**Parts of the exercise:**
1) Answer these questions from the panel account, one line each, marked (a), (b), (c):
(a) Who moderated the session?
(b) At which company was Calbi a general manager?
(c) What company does Marc Karon lead as president?
2) Please state whether each statement agrees with the panel account. Answer yes or no, and quote the words that decide it.
(a) The session took place in Las Vegas in January.
(b) Karon and Calbi disagreed about whether a national network is a dealer advantage.
(c) The account gives the panelists' comments word for word.

**Passage shown:**
In a standing-room only session at Heavy Duty Aftermarket Week in Las Vegas in January, a panel discussion duked it out between the views of the dealer and the independent aftermarket distributor.
Karon and Calbi agreed that a national network is an important dealer advantage -- one distributors need to come together to address.
Representing the dealer side was Michele Calbi, vice president, parts, Navistar Defense. Calbi previously was vice president at Swift Transportation and before that a general manager at Freightliner, so she was able to give a good accounting of the OE's perspective on the issues, as well as how a big fleet views the situation.
In the distributor's corner was Marc Karon, president of Total Truck Parts in Florida. Moderating the session was another distributor, David Scheer, president of Inland Truck Parts, a large multi-location distributor, service provider and remanufacturer in the Plains states.
What follows is an edited and in some cases paraphrased account of the panels' comments.
Q: Do you think the marketplace is well served by two channels, OE dealers and independents?
Calbi: I don't think the OE or the distributor make that decision. I think the marketplace makes that decision. I think it's extremely important that customers have choices, and we facilitate that, but again, that decision ultimately goes to that consumer. You see some businesses fail because they won't change; they aren't providing what the customer or marketplace has demanded.

**Data block:**
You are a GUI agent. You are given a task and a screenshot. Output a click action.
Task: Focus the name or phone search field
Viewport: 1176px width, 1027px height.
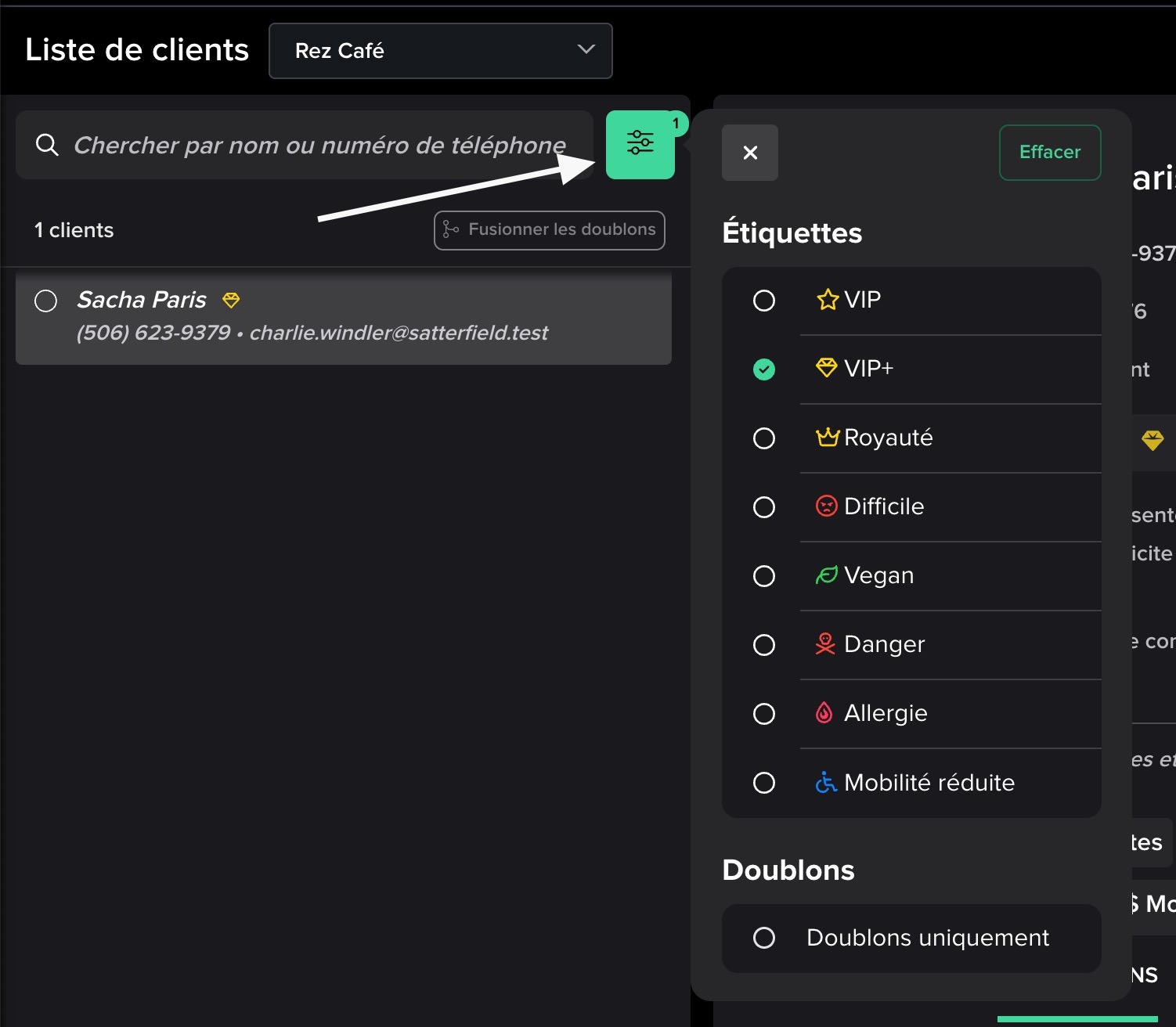(x=319, y=145)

**Task answers:**
1)
(a) David Scheer, president of Inland Truck Parts
(b) Freightliner
(c) Total Truck Parts in Florida

2)
(a) Yes: "at Heavy Duty Aftermarket Week in Las Vegas in January"
(b) No: "Karon and Calbi agreed that a national network is an important dealer advantage"
(c) No: "What follows is an edited and in some cases paraphrased account of the panels' comments."